Single nucleotide polymorphisms and genotypes of transient receptor potential ion channel and acetylcholine receptor genes from isolated B lymphocytes in myalgic encephalomyelitis/chronic fatigue syndrome patients. — CFSMEATLAS
Single nucleotide polymorphisms and genotypes of transient receptor potential ion channel and acetylcholine receptor genes from isolated B lymphocytes in myalgic encephalomyelitis/chronic fatigue syndrome patients.

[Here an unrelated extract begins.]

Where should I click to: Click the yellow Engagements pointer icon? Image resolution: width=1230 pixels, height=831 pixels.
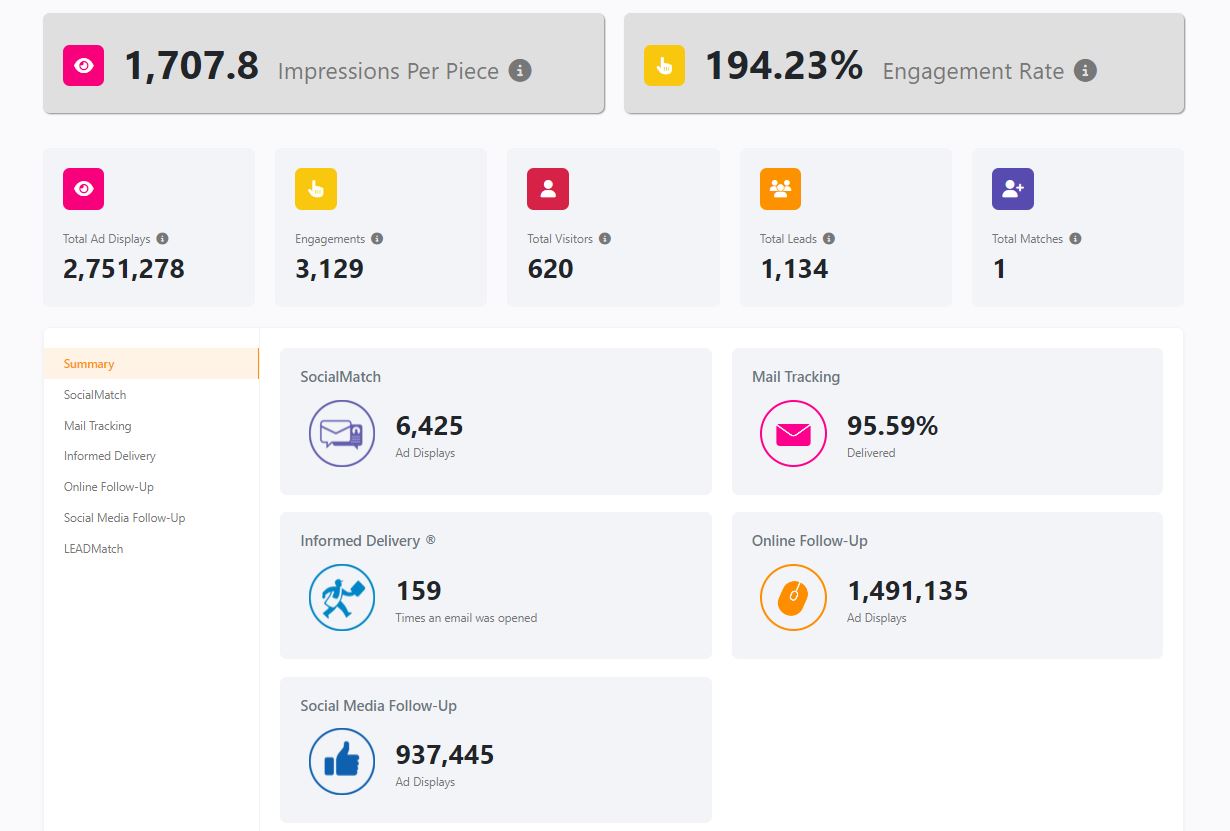click(316, 188)
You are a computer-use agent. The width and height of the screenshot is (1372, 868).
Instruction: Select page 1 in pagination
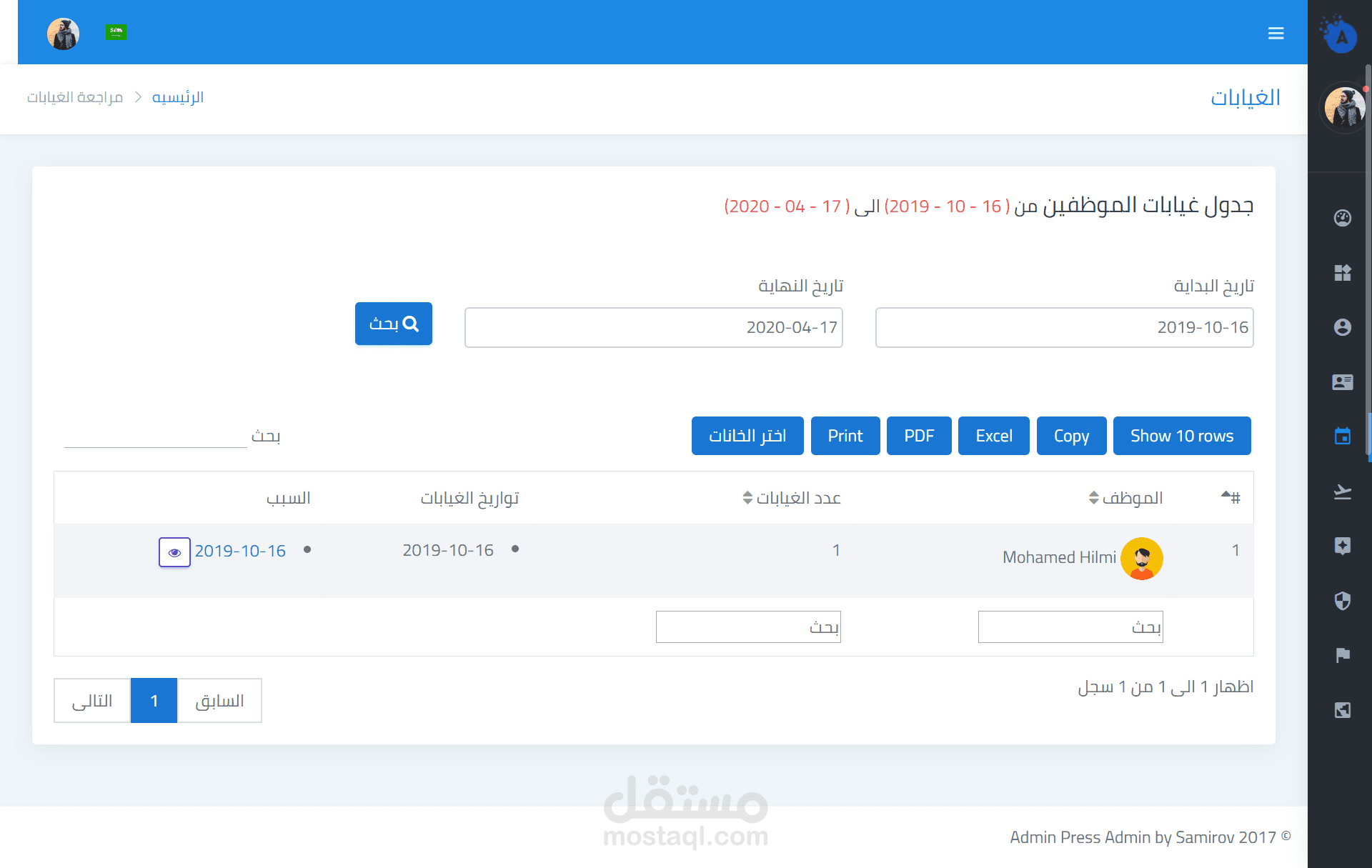[154, 701]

Marshall-Gradisnik, Sonya, Johnston, Samantha, Chacko, Anu et al. · The Journal of international medical research · 2016 · DOI
Quick Summary
This small study looked at genetic differences in immune cells (B cells) from ME/CFS patients compared to healthy people. Researchers found that ME/CFS patients had more variations in genes controlling calcium flow and acetylcholine signaling—two processes important for immune cell communication. Some of these genetic variations were much more common in patients with ME/CFS, suggesting they might play a role in the disease.
Why It Matters
This research provides genetic evidence supporting a potential immune mechanism in ME/CFS, particularly linking B cell dysfunction to calcium and acetylcholine signaling abnormalities. The findings are relevant to recent clinical observations that some ME/CFS patients respond to anti-CD20 antibody therapy and show muscarinic antibody positivity, suggesting these genetic variants may help identify subgroups of patients who might benefit from targeted treatments.
Observed Findings
78 SNPs identified in acetylcholine receptor genes in ME/CFS patients, with 35 concentrated in the muscarinic M3 receptor gene.
9 specific genotypes found with significantly elevated odds ratios (7.11–26.67) in ME/CFS patients compared to controls.
Genetic variations identified in both TRP ion channel genes (TRPV2, TRPM3, TRPM4, TRPC6) and nicotinic/muscarinic acetylcholine receptor genes.
Variations located primarily in introns and 3' untranslated regions, suggesting potential regulatory rather than protein-coding impacts.
Inferred Conclusions
Genetic polymorphisms in calcium-regulating ion channels and acetylcholine receptors may contribute to altered B cell function in ME/CFS.
Calcium dysregulation and acetylcholine receptor signaling dysfunction may be central mechanisms in ME/CFS pathogenesis.
These genetic variations could help stratify ME/CFS patients and identify those most likely to respond to B cell-targeted immunotherapies.
Remaining Questions
Do these genetic variants functionally impair calcium signaling or acetylcholine receptor expression in ME/CFS B cells?
Can these genetic findings predict which ME/CFS patients will respond to anti-CD20 therapy or have muscarinic antibodies?
What This Study Does Not Prove
This study does not prove that these genetic variations cause ME/CFS—it only shows association in a very small sample. The study cannot establish whether these genetic differences directly cause the observed immune dysfunction or are secondary consequences of the disease. Additionally, genetic variation does not necessarily translate to functional abnormality without further cellular and biochemical validation.